* _WHAT IS BEING ASKED_: Pictures do not belong in the copy; print every entry exactly as it stands.
▼▼▼
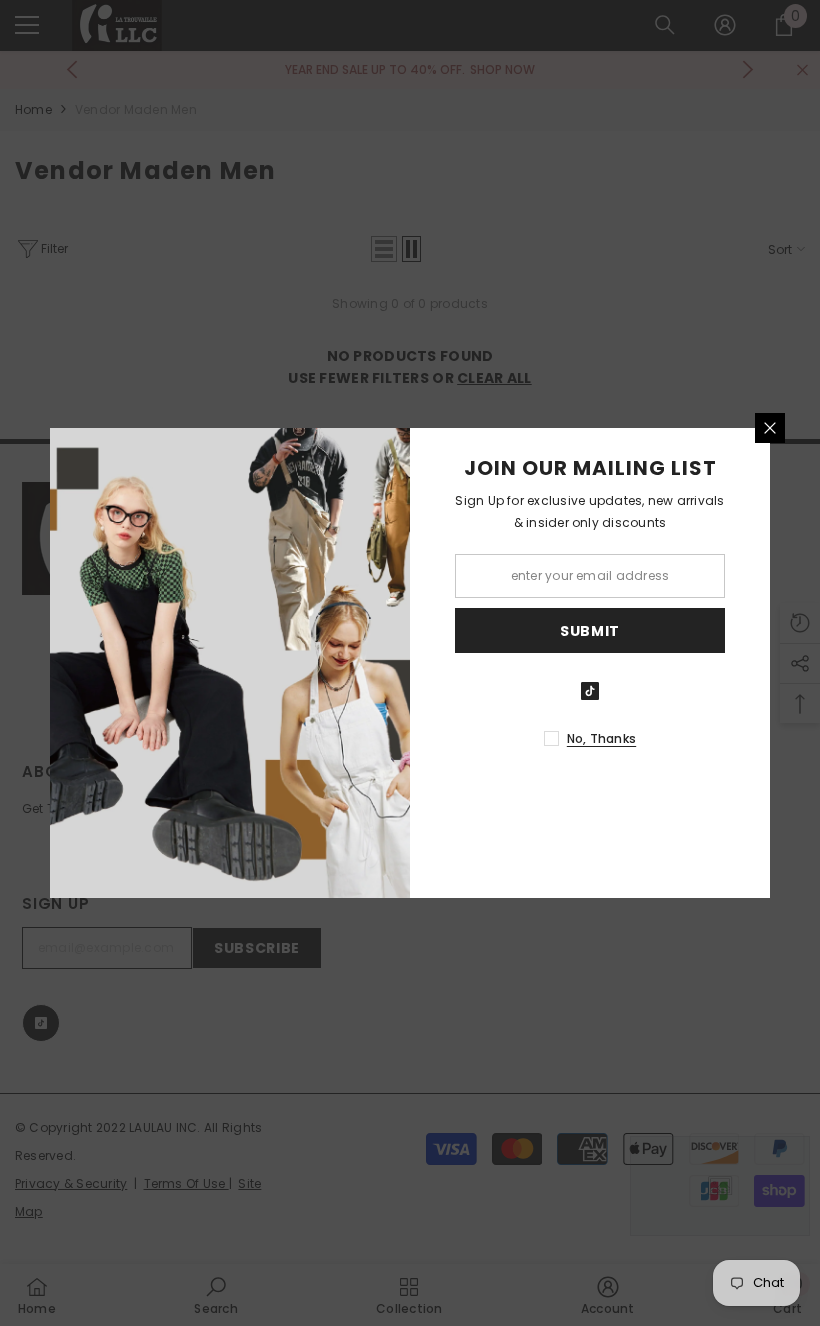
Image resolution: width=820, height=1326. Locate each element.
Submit (590, 631)
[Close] (770, 428)
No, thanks (601, 738)
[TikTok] (590, 691)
▲▲▲
* _SOLUTION TO THIS PROBLEM_:
Image resolution: width=820, height=1326. Locate each element.
Submit (590, 631)
[Close] (770, 428)
No, thanks (601, 738)
[TikTok] (590, 691)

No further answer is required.